Minggu, 31 Maret 2024

1.1.a.9 Aksi Nyata - Penerapan Modul 1.1

 JURNAL REFLEKSI PENERAPAN MODUL 1.1


Halo bapak/ibu hebat semuanya, semoga sehat selalu. Pada kesempatan kali ini saya ingin bercerita tentang perubahan diri saya setelah mengikuti pembelajaran modul 1.1 Pendidikan Guru Penggerak

Perasaan selama melakukan perubahan di kelas

Saya merasa senang dan sedih selama melakukan perubahan di kelas. Saya senang karena akhirnya saya mengerti bagaimana cara memperlakukan siswa dengan baik. Saya juga sedih mengingat perlakuan saya kepada siswa sebelumnya. Awalnya saya mengira saya sudah melakukan pembelajaran dengan baik sebagai seorang guru. Saya sudah mulai menerapkan pembelajaran berpusat pada murid dengan sering melakukan kegiatan di kelas yang menuntut pasrtisipasi aktif murid. Dengan begitu saya merasa sudah menjadi guru yang baik.

=-=-=

## YANG PERLU DIKERJAKAN
(1) Tuliskan semua judul dan subjudul yang ada dalam jurnal refleksi ini.
(2) Salin tanpa perubahan bagian jurnal refleksi dari "JURNAL REFLEKSI PENERAPAN" sampai "guru yang baik.".
Baris-baris berikut tidak dipakai di sini.

## BARIS YANG DISEDIAKAN
=-=-=

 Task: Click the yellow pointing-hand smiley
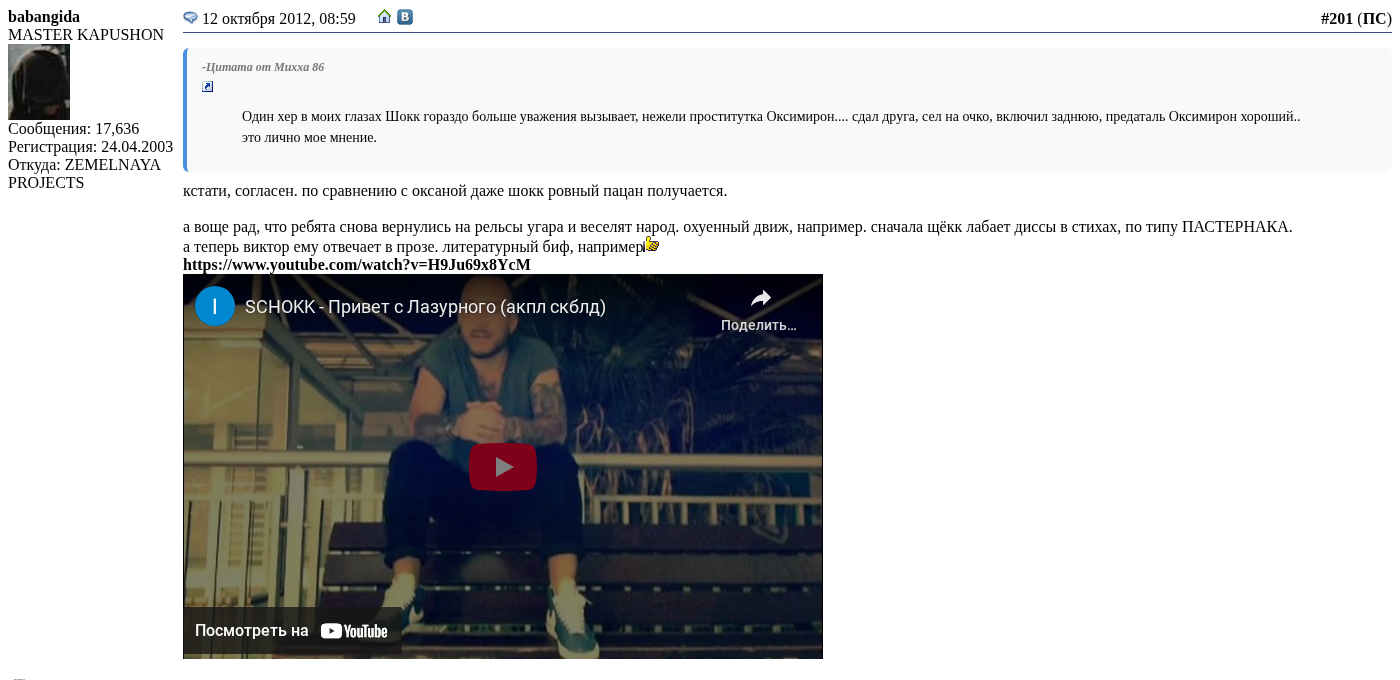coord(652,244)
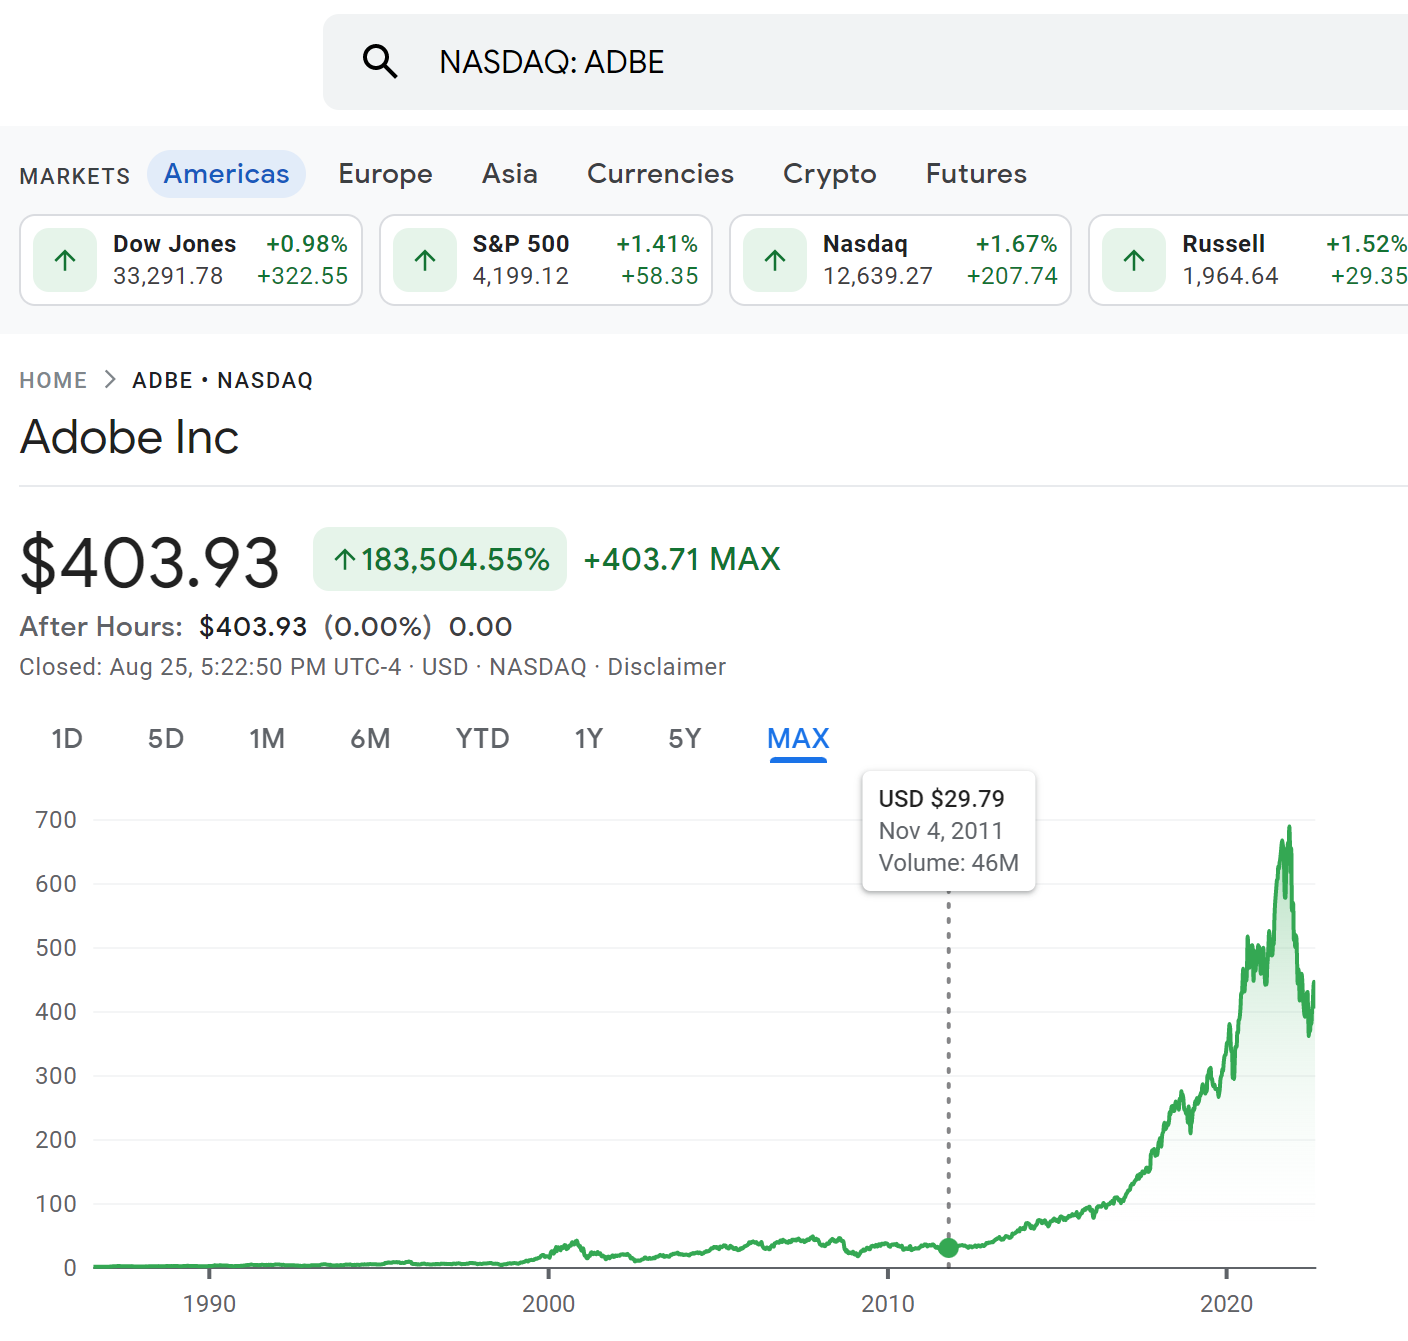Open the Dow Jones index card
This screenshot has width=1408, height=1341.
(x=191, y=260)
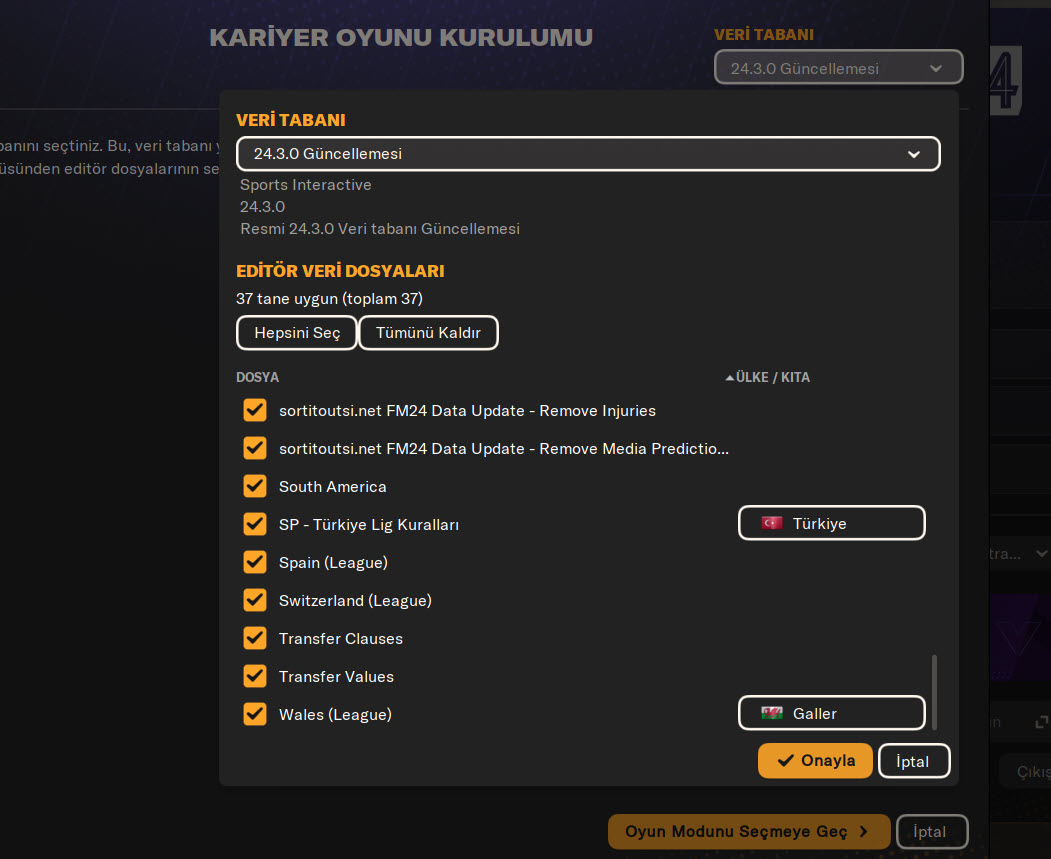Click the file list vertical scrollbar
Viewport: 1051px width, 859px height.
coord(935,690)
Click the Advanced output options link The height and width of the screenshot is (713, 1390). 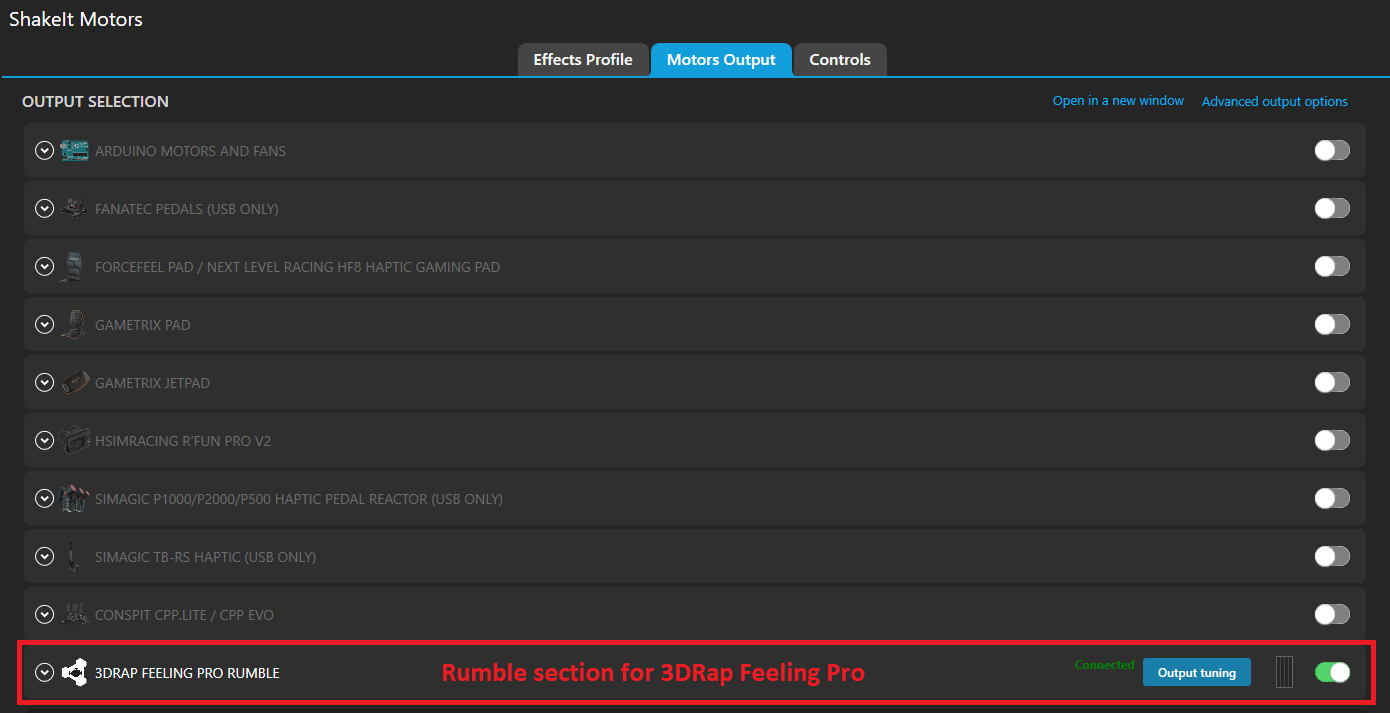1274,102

=-=-=

## KUNCI JAWABAN
(1)
1.1.a.9 Aksi Nyata - Penerapan Modul 1.1
JURNAL REFLEKSI PENERAPAN MODUL 1.1
Perasaan selama melakukan perubahan di kelas

(2)
JURNAL REFLEKSI PENERAPAN MODUL 1.1


Halo bapak/ibu hebat semuanya, semoga sehat selalu. Pada kesempatan kali ini saya ingin bercerita tentang perubahan diri saya setelah mengikuti pembelajaran modul 1.1 Pendidikan Guru Penggerak

Perasaan selama melakukan perubahan di kelas

Saya merasa senang dan sedih selama melakukan perubahan di kelas. Saya senang karena akhirnya saya mengerti bagaimana cara memperlakukan siswa dengan baik. Saya juga sedih mengingat perlakuan saya kepada siswa sebelumnya. Awalnya saya mengira saya sudah melakukan pembelajaran dengan baik sebagai seorang guru. Saya sudah mulai menerapkan pembelajaran berpusat pada murid dengan sering melakukan kegiatan di kelas yang menuntut pasrtisipasi aktif murid. Dengan begitu saya merasa sudah menjadi guru yang baik.